EU ensures higher procedural safeguards in criminal proceedings

European Union Justice Ministers have approved a law which ensures translation and interpretation rights in criminal proceedings. The law guarantees the right of suspects to obtain interpretation throughout criminal proceedings, including when receiving legal advice, in their own language in all courts in the EU.

The measures adopted by Justice Ministers will guarantee procedural safeguards for the accused in a criminal proceeding by ensuring the right of citizens to be interviewed, to take part in hearings and to receive legal advice in their own language during any part of a criminal proceeding, in all courts in the EU. These rules will ensure full compliance with the standards provided by the European Convention on Human Rights and the case law of the Strasbourg Court, as well as with the Charter of Fundamental Rights.

They will ensure citizens are provided with written translation of all essential documents, such as the charge sheet, and will be entitled to interpretation of all hearings and questioning as well as during meetings with their lawyers.
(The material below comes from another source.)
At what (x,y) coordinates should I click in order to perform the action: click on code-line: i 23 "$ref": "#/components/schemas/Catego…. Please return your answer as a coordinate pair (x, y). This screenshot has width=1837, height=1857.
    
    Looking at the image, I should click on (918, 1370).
Their rights cannot be waived without first receiving legal advice or full information of the consequences of waiving their rights.

Translation and interpretation costs will have to be met by the Member State, not by the suspect. Without minimum common standards to ensure fair proceedings, judicial authorities will be reluctant to send someone to face trial in another country. In the Commission's view, all such warrants should in the future be covered by EU standards on fair trial rights, including the right to interpretation and translation.
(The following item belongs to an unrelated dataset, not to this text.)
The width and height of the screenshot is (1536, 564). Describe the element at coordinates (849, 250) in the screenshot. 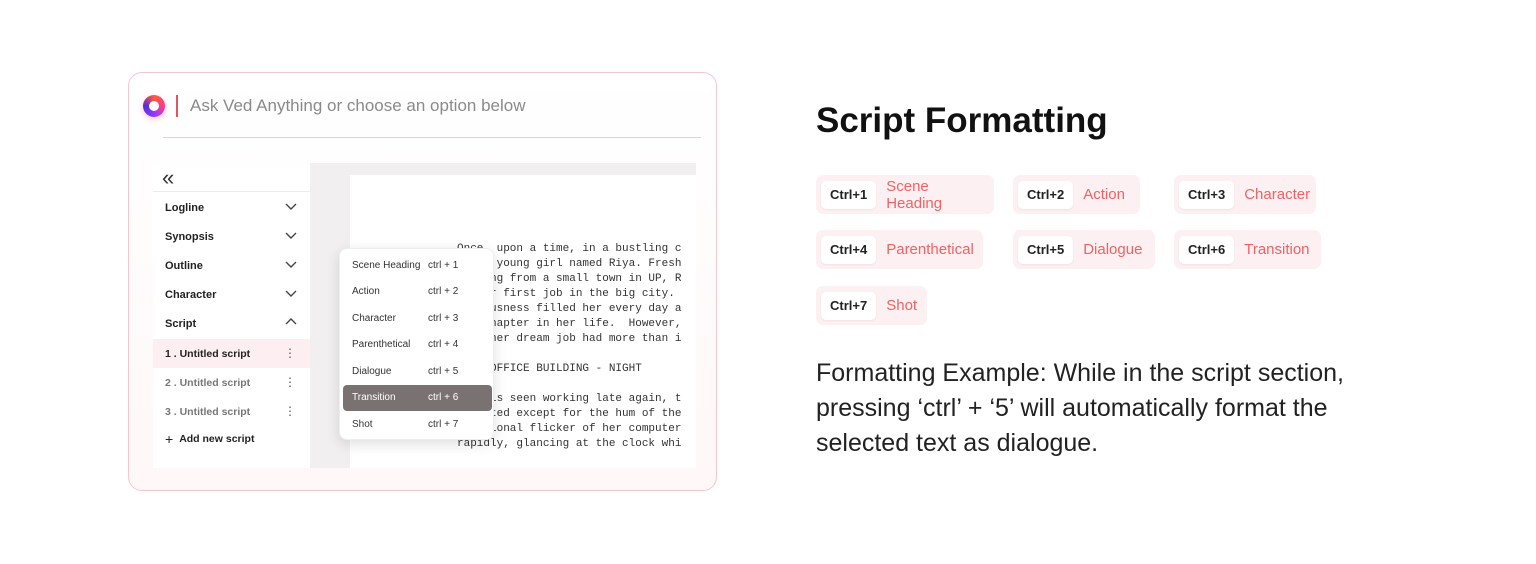

I see `shortcut-key: Ctrl+4` at that location.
EU Member States have three years to adopt these rules, rather than the usual two years, to give authorities time to put translated information in place.

The right to fair proceedings and respect to procedural safeguards in the EU

The European Commission already tried to put in place in 2004 an "all in one" proposal on fair trial procedural rights which did not receive the unanimous support of EU governments . For that reason, Commission is now taking a "step by step" approach, as foreseen in a series of measures on fair trial procedural rights set out in the Stockholm Programme of December 2009.

In March 2009, the Commission proposed rules that would oblige EU countries to provide full interpretation and translation services to suspects. Once put forward, a compromise agreement was  reached between the Council, Commission and the European Parliament on 27 May. This compromise agreements was endorsed by the European Parliament plenary on 15 June.

Further to it the Commission proposed the second measure, regarding the right to information, in July, where Council and Parliament have already started work on. The next measures, planned by the Commission for 2011, will be a Directive on the right to have access to a lawyer and on the right to communicate with relatives, employers and consular authorities.